The Tech Behind Preventing Airplane Bird Strikes

the4thdimension writes "CNN is running an article covering the technology used at Sea-Tac for preventing airplane bird strikes, like the one that occurred weeks ago to the now famous Flight 1549. The hardware used ranges from low-tech pyrotechnics, to netting, to lasers, to avian radar. Using a combination of all these technologies, Sea-Tac believes they save hundreds of thousands of dollars per year in avoiding dangerous bird strikes."

5 of 242 comments (clear)

  1. Re:What about by John+Hasler · · Score: 4, Insightful

    Then you'll get bird plus titanium wire in the engine instead of just bird.

    There just isn't a material strong enough. Any structure that would reliably keep the birds out would be unaccepetably heavy and would restrict air flow.

    --
    Warning: this article may contain humor, sarcasm, parody, and perhaps even irony. Read at your own risk.
  2. Re:engine redesign? by Volante3192 · · Score: 4, Insightful

    If you were an engineer you'd realize it wasn't that easy...

  3. Re:It was more than one bird by flyingfsck · · Score: 4, Insightful

    There is the little matter of the difference in speed between the plane and the bird too...

    --
    Excuse me, but please get off my Pennisetum Clandestinum, eh!
  4. Now unemployed by DoofusOfDeath · · Score: 4, Insightful

    Maybe if we just posted Cheney at the end of the runway with a shotgun...

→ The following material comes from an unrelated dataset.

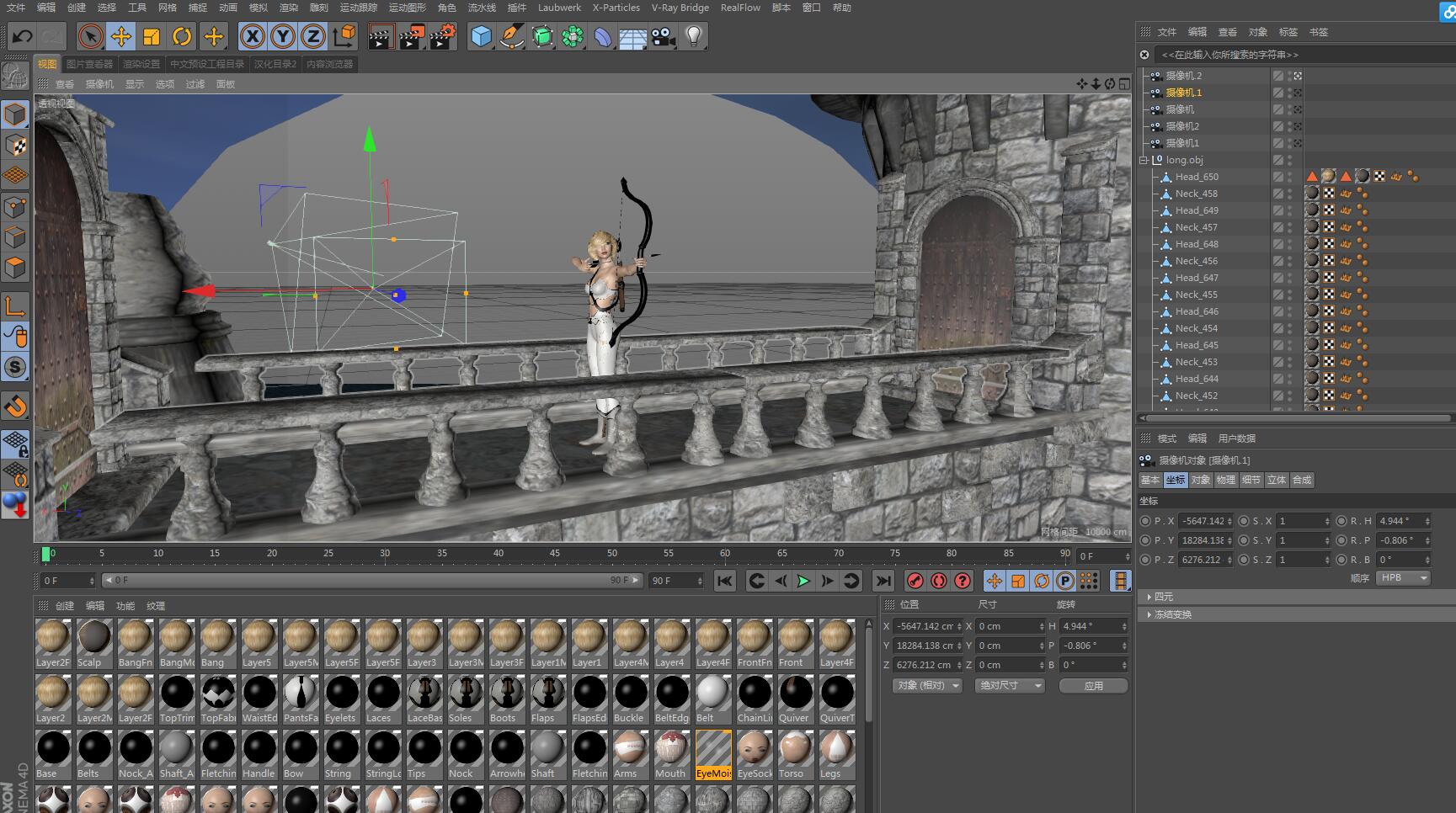Toggle the X axis lock icon
1456x813 pixels.
[x=252, y=36]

  5. Re:What about by Country_hacker · · Score: 3, Insightful

    Hang on if I'm understanding what everyone is saying. We're going to take hundreds of tons of metal, people, and highly flammable liquid, hurl them into the air at high speeds, not just once but thousands of times per day all over the country, and not expect shit to happen?

    Don't get me wrong, I understand we want to do everything in our power to make flight as safe as possible. But this is the first known incident of a dual flameout due to bird strikes in the history of commercial flight, right? I'd say in the 70-odd years we've been doing this, that's low enough to be acceptable risk.

    --
    Never give any object more potential energy than you want it to have.